L’enceinte des Fossés jaunes

Y. Brault (Histoire moderne, centre de topographie historique des Archives nationales)

Aménagée de 1566 à 1647 entre l’extrémité occidentale du jardin des Tuileries et le nord de la rue Poissonnière, l’enceinte bastionnée dite des Fossés jaunes a donné lieu à plusieurs études historiques ; cependant aucune d’elles ne s’accompagne d’un tracé complet ou suffisamment précis. Nous proposons ici de combler cette lacune.

En marge de relevés des vestiges de cette enceinte (musée de l’Orangerie et 39-41, rue Cambon), les sources exploitées pour cette étude sont, hormis le cadastre napoléonien et celui de l’APUR, de plusieurs types : d’une part, les archives du Bureau de la Ville (registres et minutes des délibérations), qui ont permis de mieux cerner l’évolution de la seconde portion de l’enceinte – la moins connue – , aménagée de 1632 à 1647 entre la porte Saint-Honoré et la rue Poissonnière ; d’autre part une série de plans conservés aux Archives nationales qui, une fois géoréférencés, ont permis de restituer le tracé des portes, des courtines, des bastions.
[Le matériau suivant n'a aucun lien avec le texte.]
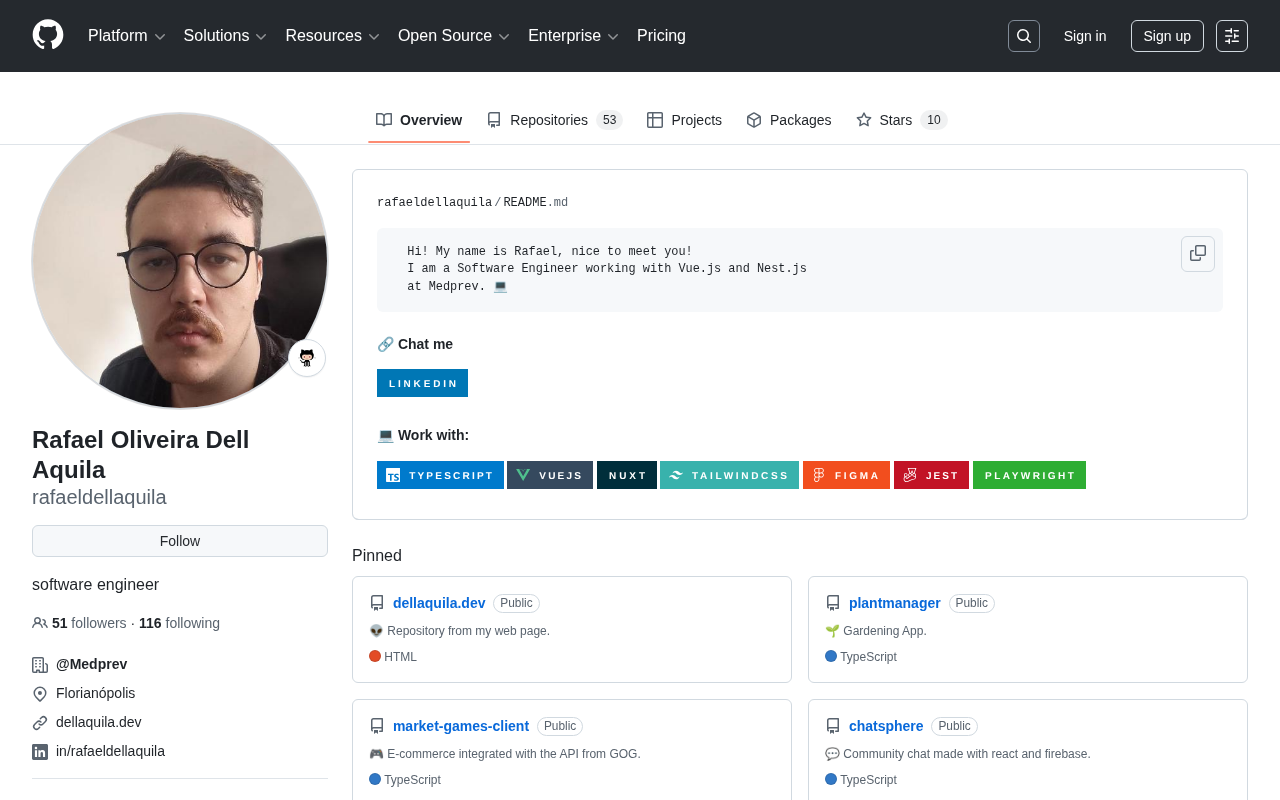Open the LinkedIn chat badge
The height and width of the screenshot is (800, 1280).
coord(422,383)
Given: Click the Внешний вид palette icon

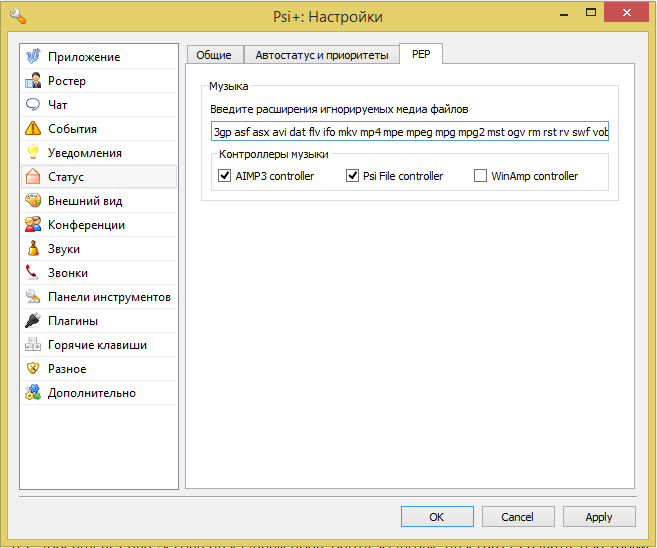Looking at the screenshot, I should 33,201.
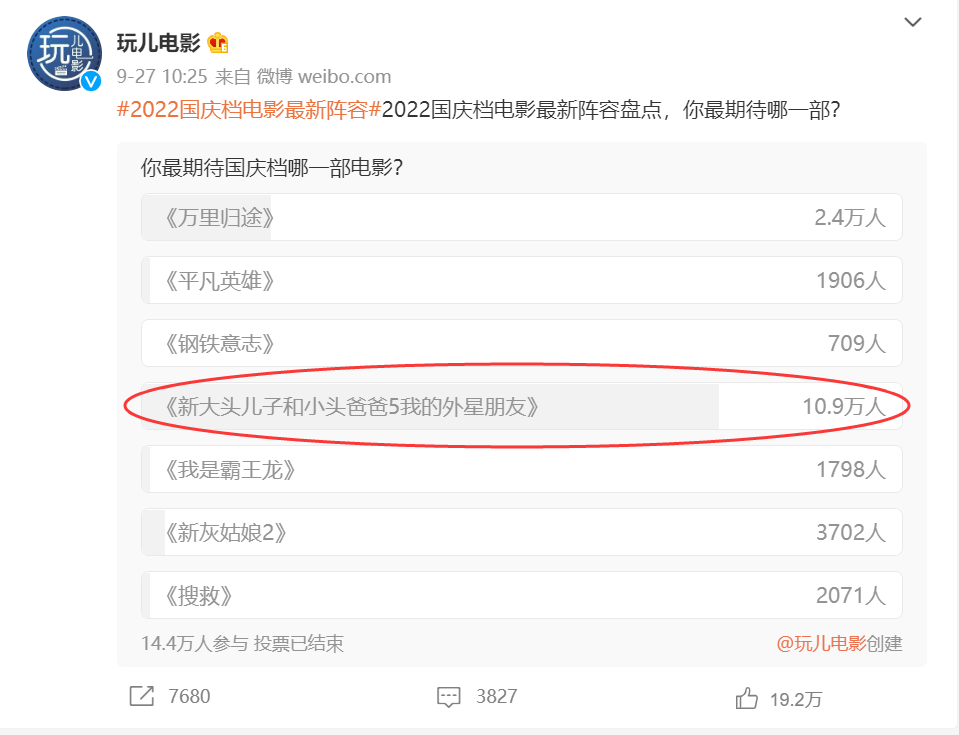Select the 《新灰姑娘2》 poll option
Viewport: 959px width, 735px height.
click(522, 532)
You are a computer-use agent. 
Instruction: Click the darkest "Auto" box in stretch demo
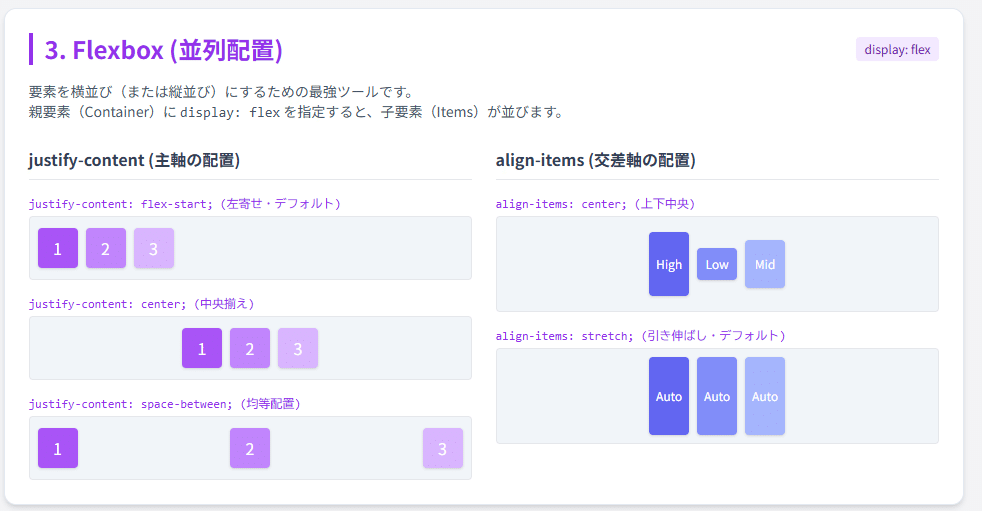pyautogui.click(x=669, y=396)
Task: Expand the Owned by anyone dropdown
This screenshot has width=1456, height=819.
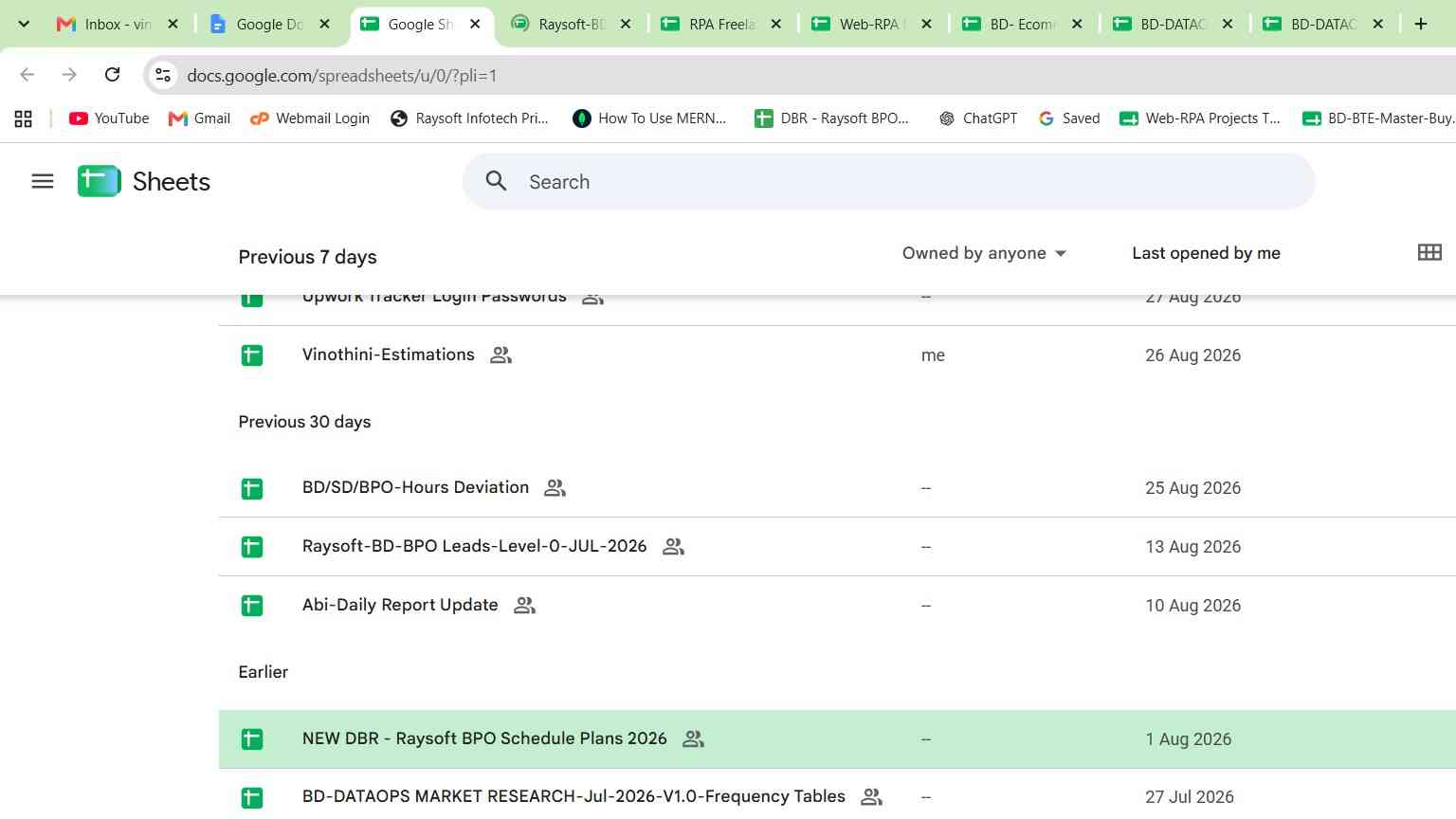Action: 984,253
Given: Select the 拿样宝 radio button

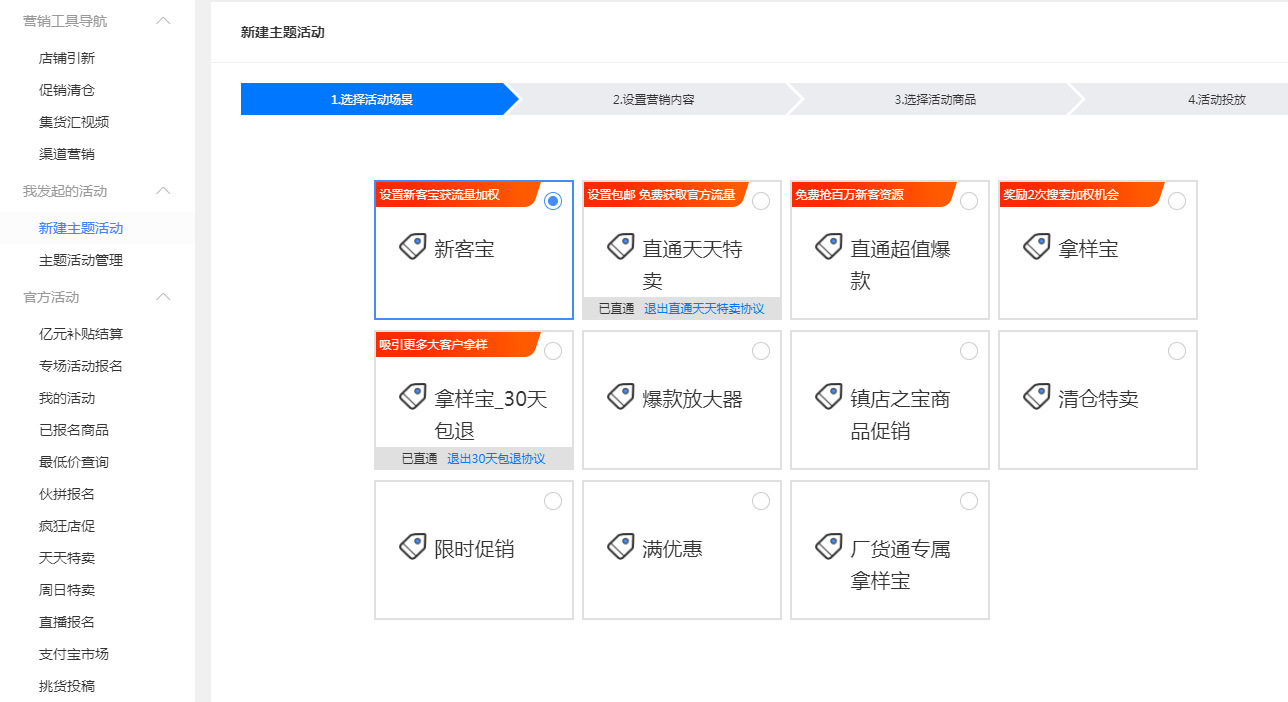Looking at the screenshot, I should coord(1177,201).
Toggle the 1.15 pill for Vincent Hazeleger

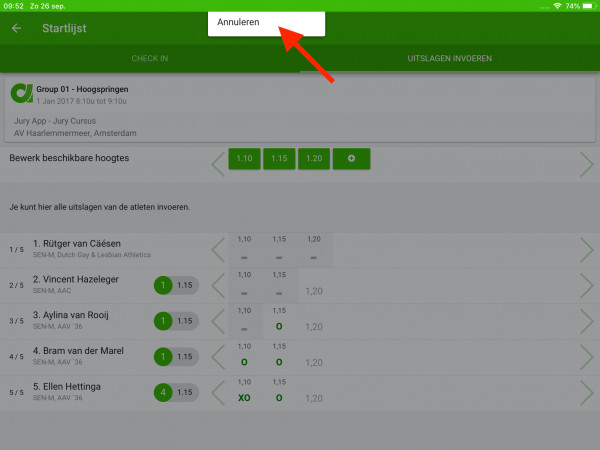click(185, 286)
Il apparaît que le tracé du second tronçon de l’enceinte des Fossés jaunes n’a laissé que peu de traces dans le parcellaire. Cela tient au fait que cette portion du mur, construite à l’économie et inachevée, n’a opposé aucune résistance à la poussée de la ville vers le nord-ouest et s’est trouvée rapidement phagocytée. Par ailleurs, l’aménagement de la ceinture des Grands Boulevards, un demi-siècle seulement après la fin des travaux, a occasionné une redistribution complète du maillage parcellaire originel.